Per loro un no è un no, specie se giunge di seguito a quello che Apollo aveva già ricevuto quando si era fatto avanti per Carige. 

Banca Etruria: su dietrofront dei fondi Usa, l'unica pretendente è Ubi

In primavera, la prospettiva era quella di un gruppo bancario che facesse perno su Genova per poi allargarsi verso il Centro Italia, ma è tutto rimasto allo stato di ipotesi. Si è poi detto che i fondi Usa fossero disponibili a partecipare anche alla riapertura della procedura dopo l’annullamento della prima gara, in realtà di un loro concreto interessamento non si è avuto più traccia. Fine della storia.
Adesso, sul tavolo resta l’unica proposta che sia andata oltre le manifestazioni di interesse generiche, quella di Ubi. E’ già pronto un documento al quale manca solo la firma per divenire un atto di cessione o di acquisto, a seconda della prospettiva: un euro (simbolico) per portarsi a casa tre Good Bank (oltre a Etruria, Marche e Carichieti), ricapitalizzazione garantita dal fondo di risoluzione, deteriorati ad Atlante più annessi e connessi.

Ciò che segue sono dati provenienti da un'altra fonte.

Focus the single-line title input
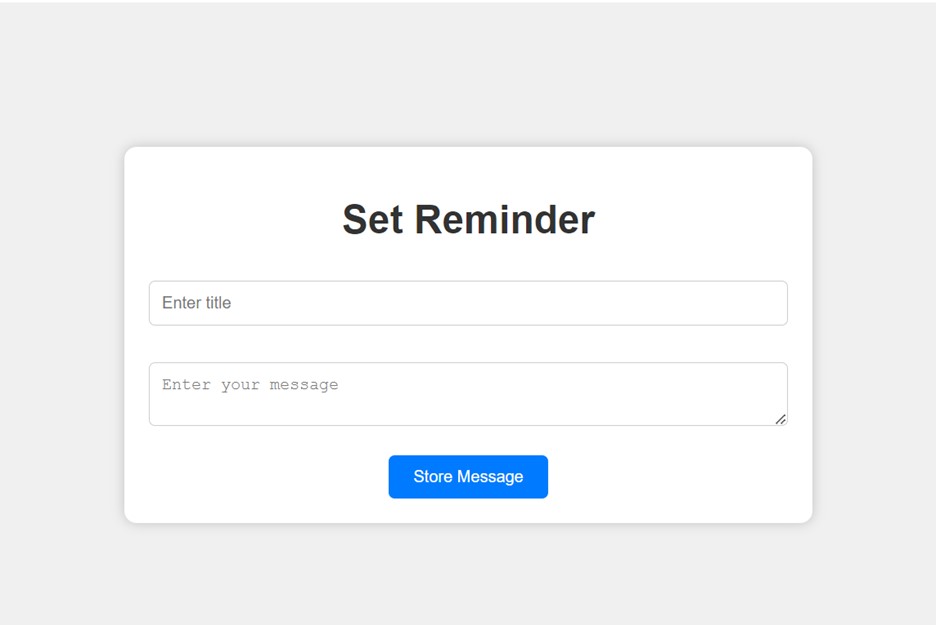 (468, 303)
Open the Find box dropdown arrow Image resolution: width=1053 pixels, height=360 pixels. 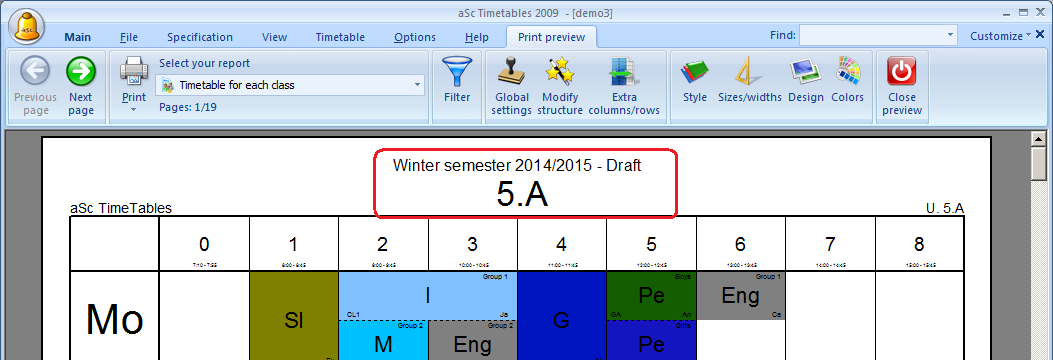950,36
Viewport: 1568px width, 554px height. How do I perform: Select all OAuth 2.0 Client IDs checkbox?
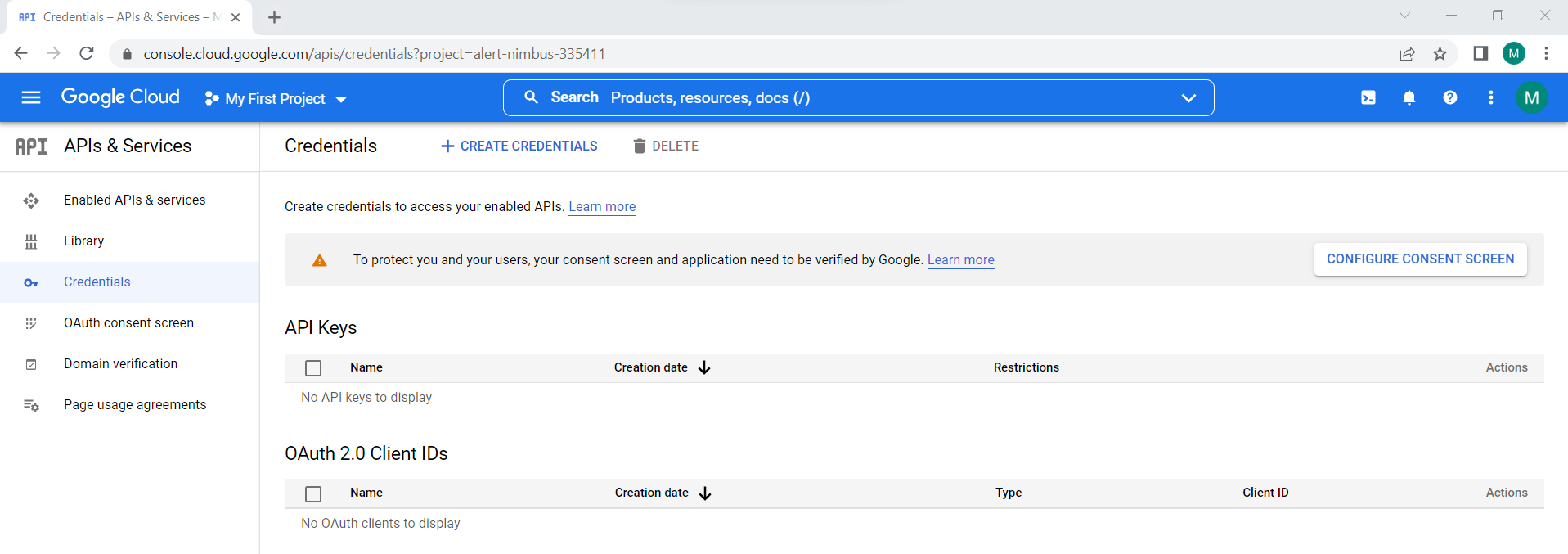pyautogui.click(x=313, y=493)
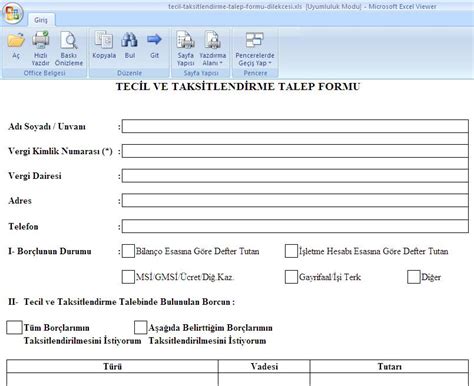
Task: Enable the Tüm Borçlarımın checkbox
Action: point(14,327)
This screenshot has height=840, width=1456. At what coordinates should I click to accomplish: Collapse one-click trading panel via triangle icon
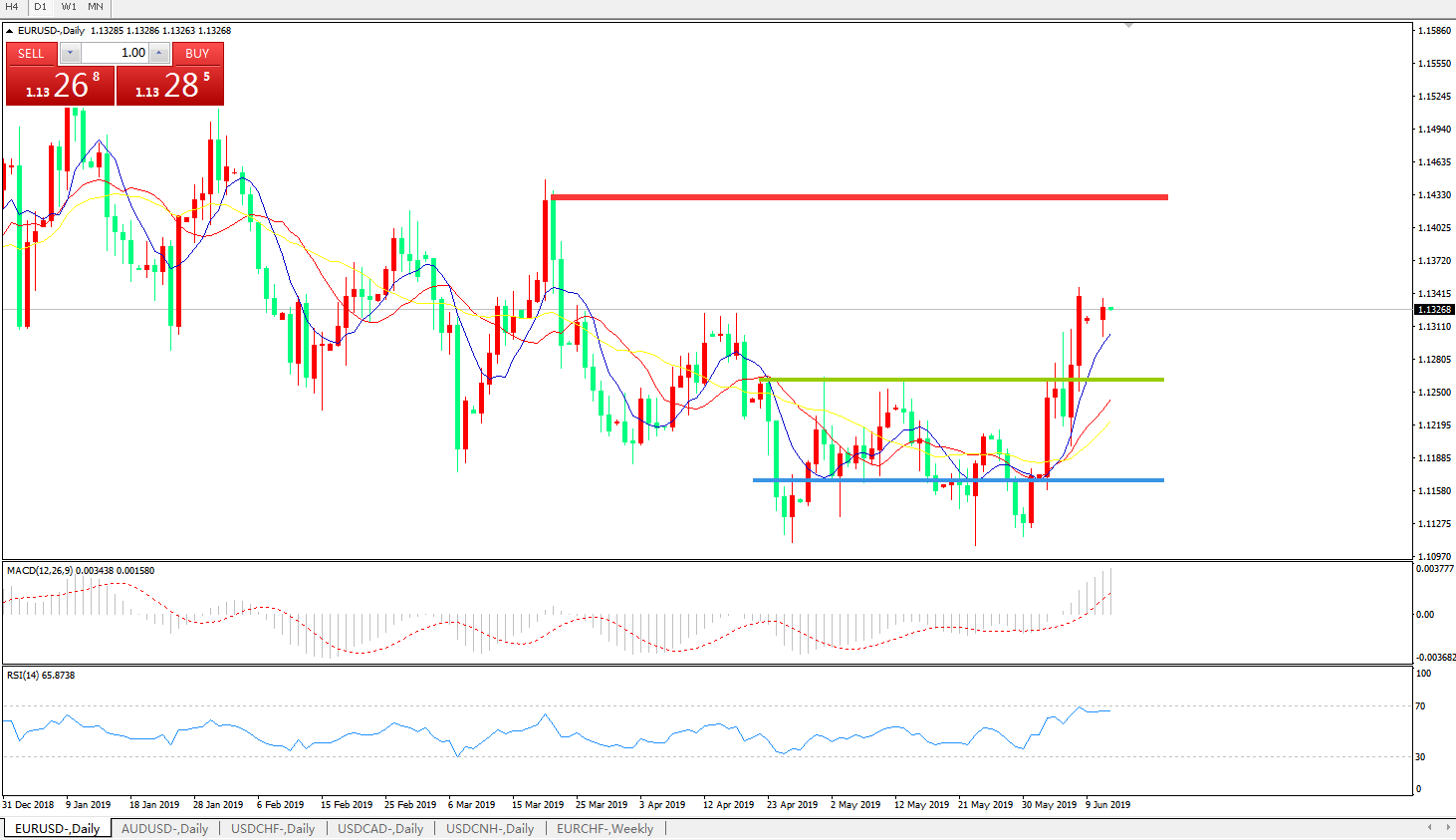pos(10,31)
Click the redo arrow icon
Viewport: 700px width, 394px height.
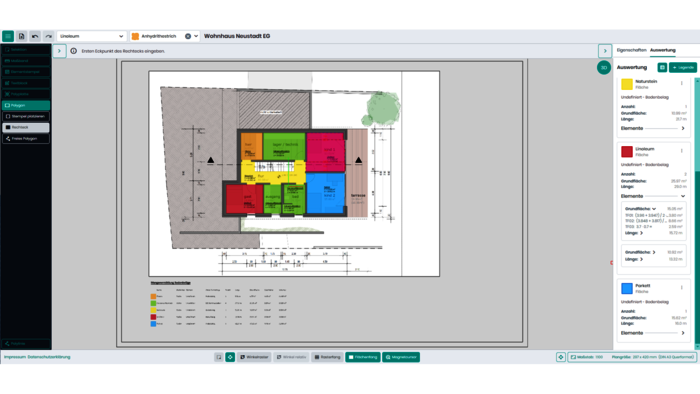(49, 36)
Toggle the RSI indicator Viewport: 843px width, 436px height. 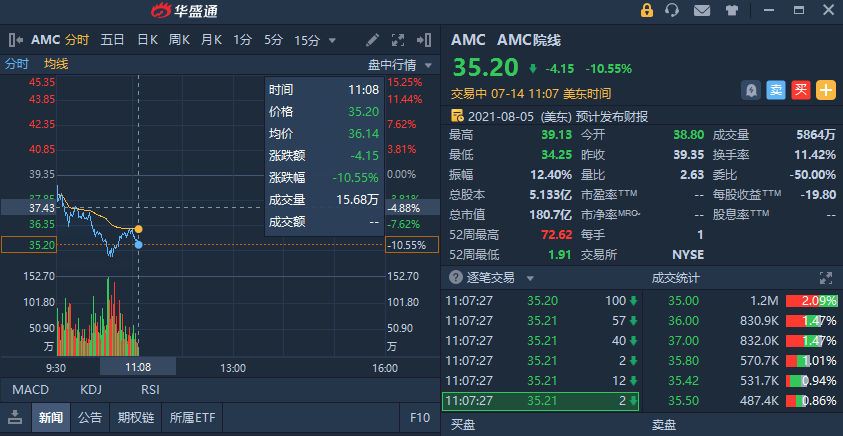150,389
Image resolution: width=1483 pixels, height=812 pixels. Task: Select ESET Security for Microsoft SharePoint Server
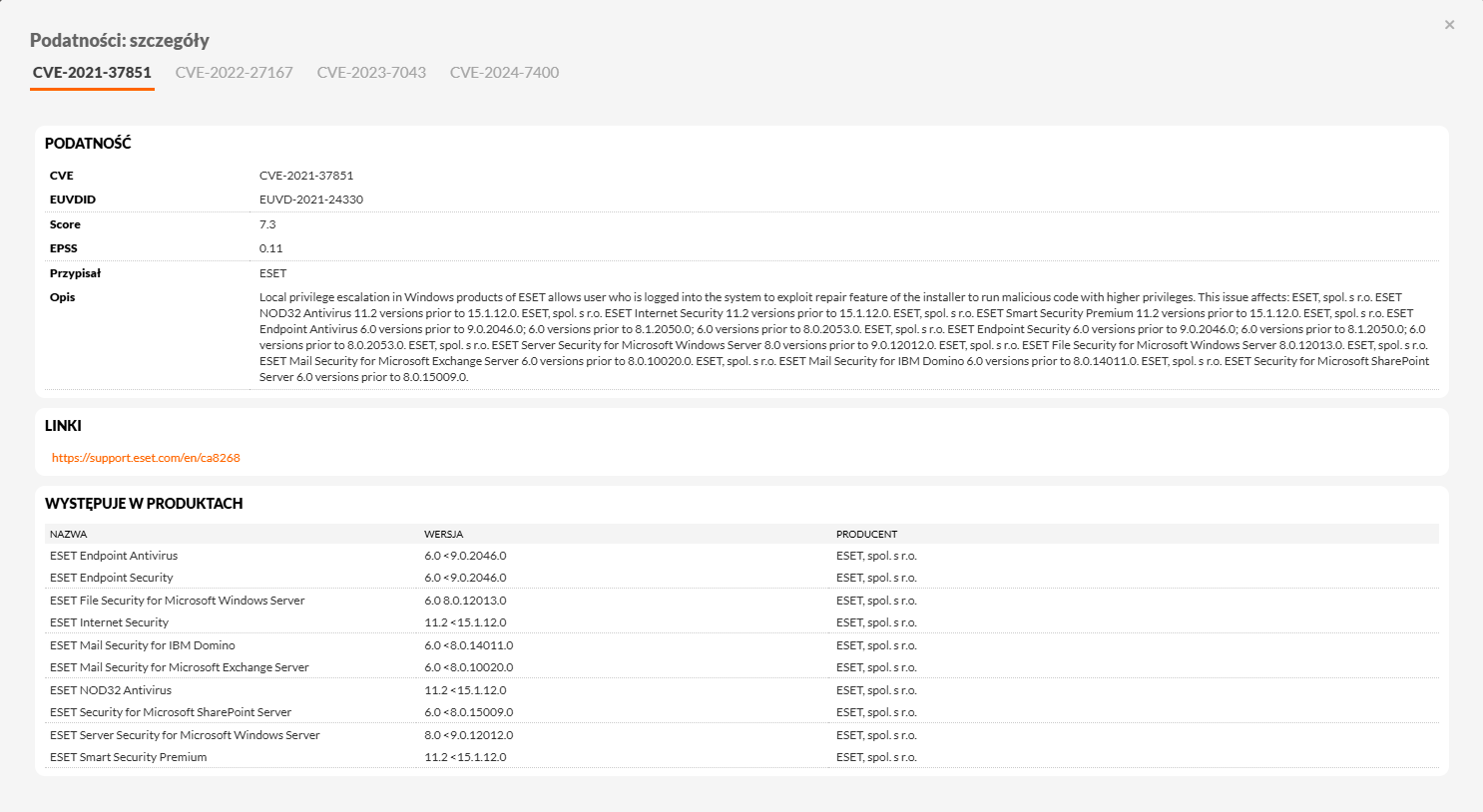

Quali saranno i tempi tecnici? Da un punto di vista procedurale, serviranno ancora un paio di mesi per essere perfezionata la vendita, la fusione di cui bisogneranno capire tempi e modi, gli esuberi (fra i 900 e i 1700 nelle tre banche) e anche il nome che andrà perduto. Banca Etruria è pronta al grande salto per abbandonare il passato e ricominciare dal presente.